読解用抜粋.
- - -
(58)【調査した分野】(Int.Cl.,DB名)
前記切断コマがラベル連続体を切断する際に、前記移送ベルトが前記位置決め部材に向けて押圧されて前記移送ベルトの内歯が前記位置決め部材の凹凸部に係合することによって前記移送ベルトが位置決めされ、その後、前記切断コマが元の位置に戻る際に、前記移送ベルトが前記位置決め部材から離反することによって長手方向に移動可能となる、請求項1記載の携帯式ラベル貼付け機。
前記操作レバーが第1の位置から第2の位置に回転したときに前記移送ベルト上のラベルに印字を行う印字機構をさらに具備する、請求項1〜3のいずれか1項記載の携帯式ラベル貼付け機。
【背景技術】
【0002】
従来の携帯式ラベル貼付け機は、台紙上に複数枚のラベルが仮着されたラベル連続体がロール状に巻回されたロール体を保持し、ロール体からラベル連続体を繰り出して、ラベル剥離部で台紙を転向させ、個々のラベルを台紙から剥離して被貼付け体に貼り付け可能としている(特許文献1参照)。従って、ラベルの貼り付け後には、台紙は不要となって廃棄されるので、資源の無駄が生じていた。
【0003】
そこで、特許文献2に記載されているように、台紙のないラベル連続体を使用することができる携帯式ラベル貼付け機が要請されるに至った。台紙のないラベル連続体を使用すれば、資源を無駄にすることがなく、環境に配慮した携帯式ラベル貼付け機を実現することができる。
- - -
元データ.
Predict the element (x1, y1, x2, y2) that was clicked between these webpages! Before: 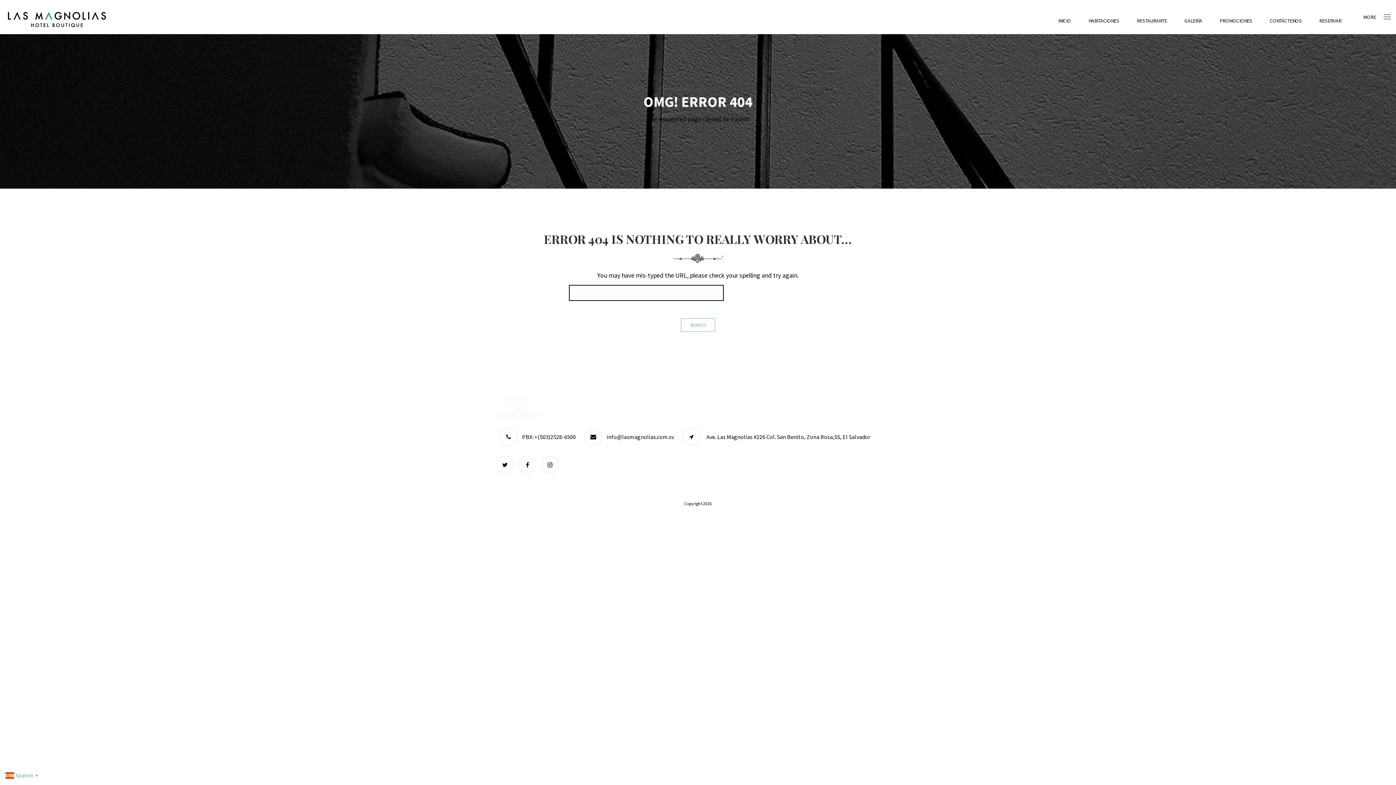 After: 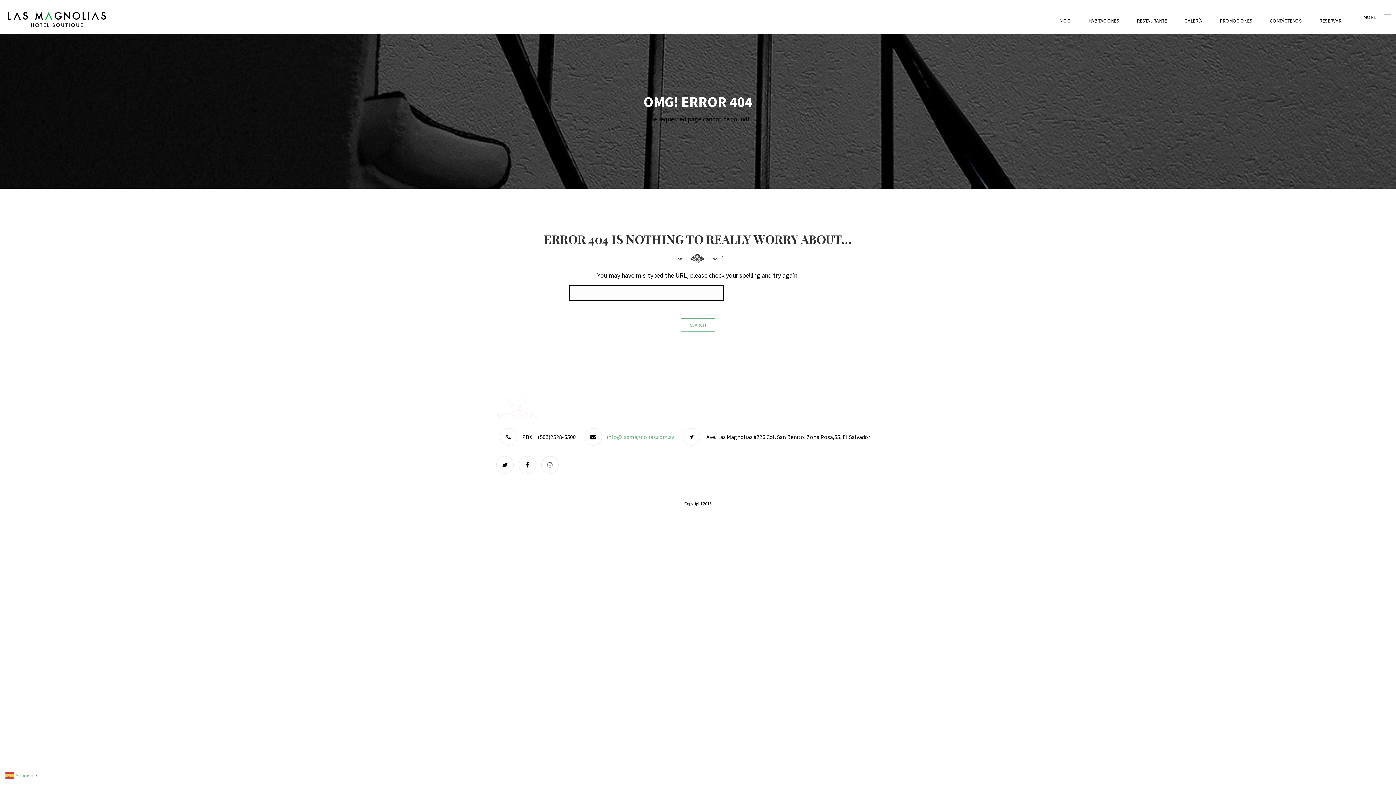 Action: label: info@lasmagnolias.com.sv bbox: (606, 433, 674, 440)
- - -
実施する指示. 読解用抜粋によると、従来の携帯式ラベル貼付け機では、ラベルを貼り付けた後の台紙はどうなるか。

回答. 不要となって廃棄されるため、資源の無駄が生じていた。